On the heels of the upcoming Nigeria Diaspora week in Abuja (July 22nd – 25th), it is imperative to pause and reflect on the dynamics of the Nigerians in Diaspora, where we are, how far we have come, meticulously extrapolate into the future and march resolutely on the path of the formulation of tangible policy for aggregation, engagement and utilization of this sector of our population.
The fact has reverberated around the world and has been emphatically reiterated in Nigeria, more unequivocally than ever, that Nigerians in the Diasporas, the "scattered seeds", as it were, the sojourners, the “Nigerians abroad”, that most governments previously ignored and in some cases even denigrated — are increasingly seen as agents of national development. Without prejudice, Nigerians in Diaspora possess immense human, material, intellectual and professional resources. Several Nigerians in Diaspora are extremely skilled and have added immeasurable value to their countries of residence. Lack of a structured institutional framework has inhibited the effective contribution of this important resource to national development. It is therefore necessary to re-visit the necessity for a policy that will mainstream the Nigerian Diaspora in the development agenda.
This article will expound on recognitions of Diaspora Contributions to World Development, review the journey so far with Diaspora mileage in Nigeria, discuss the governmental apparatus of managing Diaspora affairs in other countries, analyze obstacles to the creation of the Nigeria Diaspora Commission, examine what Nigerians in Diaspora really want in the Nigeria Diaspora Commission and conclude with an extrapolation of the tasks ahead and a concerted clarion call
Recognition of Diaspora Contributions to World Development
The contributions of the Diaspora community to global trade, extending the frontiers of technology innovation, anchoring major strides in Healthcare revolutions, as well as value added to good governance in their respective countries of residence, cannot be over-emphasized.
Look at the United States for instance; Nigerians in the Americas today are more than the population of many African countries. Earlier this year, the White House recognized 11 Diaspora inventors and entrepreneurs in US as “Immigrant Innovator Champions of Change”. “Immigrants have long made America more prosperous and innovative,” U.S. Chief Technology Officer Todd Park said in announcing the honors in May 29. “We are proud to recognize these leaders who work every day to grow our economy, advance science and technology, and support their home communities.” An official release by the White House asserted that, "more than 40 percent of the 500 biggest U.S. companies were founded by immigrants or children of immigrants. In 2011, immigrants started 28 percent of all new businesses in the United States, according to the White House". Even though no Nigerian was named among these Immigrant innovators, several Nigerians are making waves, creating novel break-through and landmarks in leadership, entrepreneurship, public service, and in fact, in almost every sector of the American economy.

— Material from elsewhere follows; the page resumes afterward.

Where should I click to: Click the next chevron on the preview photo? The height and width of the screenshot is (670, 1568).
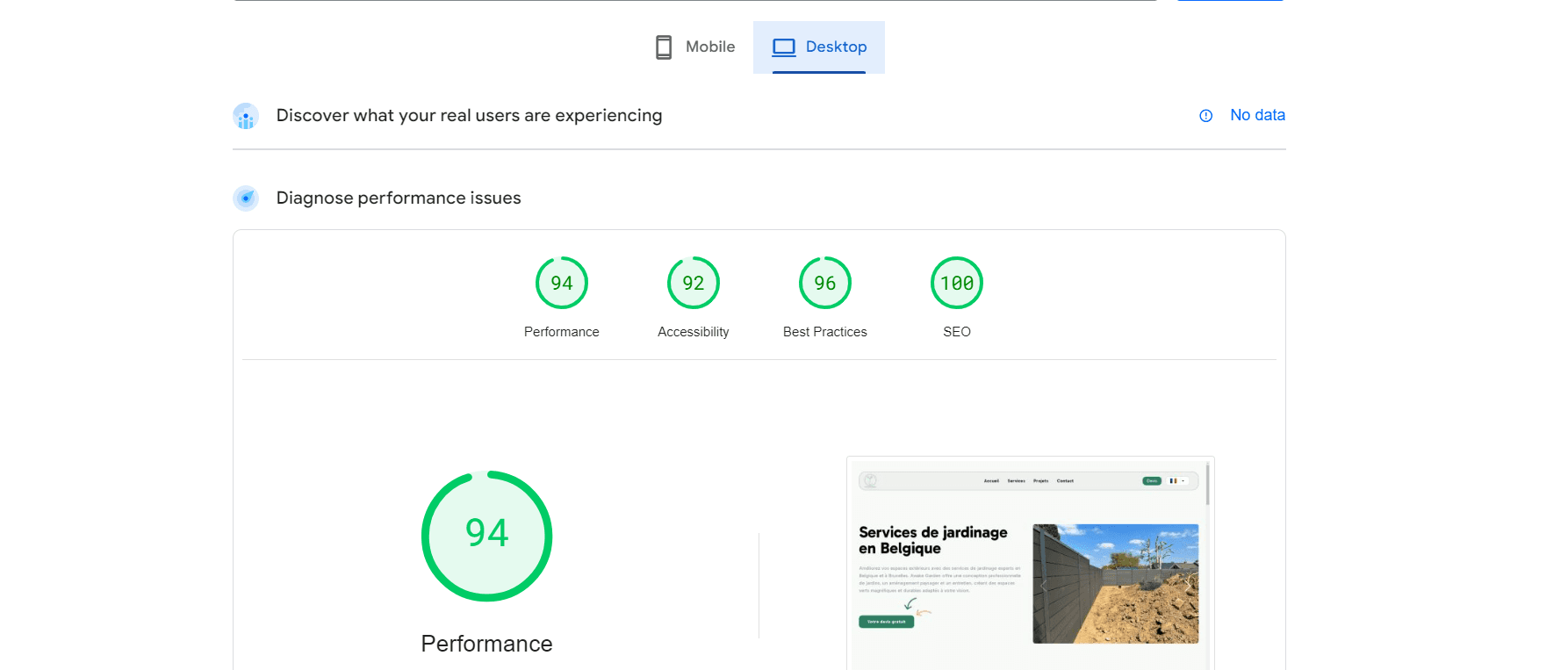coord(1188,584)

In Sept 2012, two US-based Nigerians employed by the American government were honored with presidential awards for outstanding performances. One was recognized with the US Presidential Volunteer Service Awards and Call to Service Award, while the other, a scientist at the US National Aeronautics and Space Administration, NASA, was applauded as one of the top US early scientist recognized by White House. This is the case in many other developed countries with high presence of Nigerians in Diaspora. The question then is ‘How is Nigeria tapping into this rich professional resource’?

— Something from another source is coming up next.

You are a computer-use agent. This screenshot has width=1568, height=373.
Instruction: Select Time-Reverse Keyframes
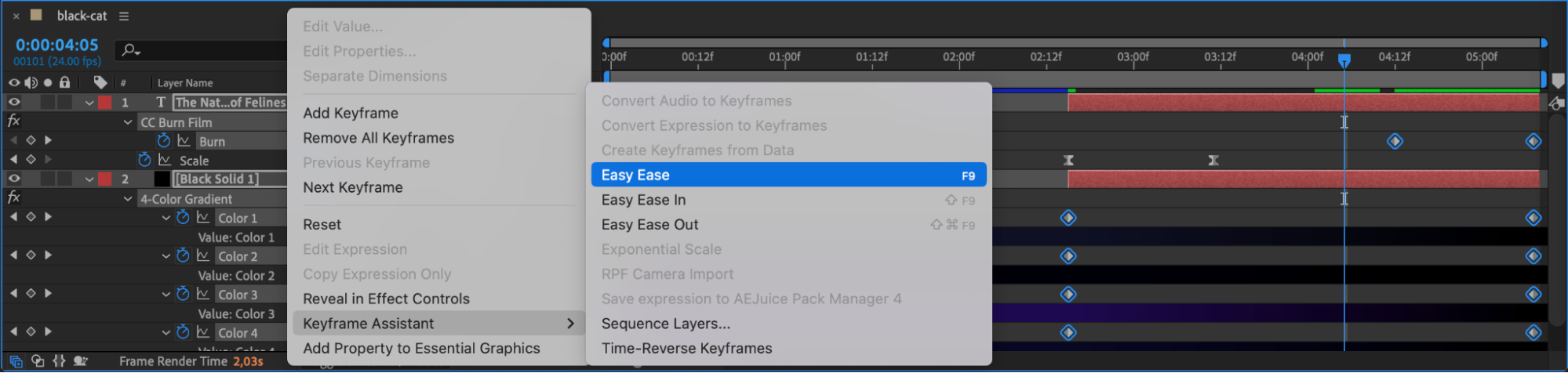686,348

A number of countries such as China, India, México and Israel have significantly benefited by capitalizing on their links with their Diaspora. Other countries have also initiated measures and designed policies and legislation to create an enabling environment for the Diaspora to participate fully and contribute to the development of these countries.
The journey so far with Diaspora recognition in Nigeria.
The Nigerian government has made some overtures toward the diaspora, but it has not developed a coherent position on such key questions as repatriation, engagement, retirement, and investment. Realizing this potential, the House of Representatives Committee on Diaspora, headed by Honourable Abike Dabiri-Erewa, was set up in 2009 under the then Speaker Dimeji Bankole in the 6th National Assembly. Among the terms of reference of the House Committee on Diaspora Affairs is to “To initiate policies needed to recognize and harness the potentials of Nigerians in Diaspora networks and organizations, assist in the realization of their agenda, and promote institutional changes to help public servants collaborate effectively with Diaspora representatives.”
Hon. Abike Dabiri-Erewa, took up the challenge with a passion, blazing the trail of diaspora consciousness, creating astounding awareness on the seriousness and urgency of the interests and peculiarities of Nigerians in Diaspora. On several occasions, she has stressed the need for the Nigerian government to show more commitment to the welfare and management of its citizens in Diaspora. She has visited most places around the world where Nigerians in Diaspora live, held interactive sessions with them, understanding their behavioral characteristics, listening to their meditative declarations and amassing thoughts on how best to harness this vast human resource for the good of the country. She has visited countries with similar perspectives to their Diaspora Citizens. Earlier this year, Hon. Abike Dabiri-Erewa led the Nigerian delegation to the 11th Pravasi Bharatiya Divas 2013 (India in the Diaspora Convention). The lawmaker, who was the first non-Indian invited to deliver a paper at the Convention, said the occasion was an eye-opener to Nigerians in the Diaspora.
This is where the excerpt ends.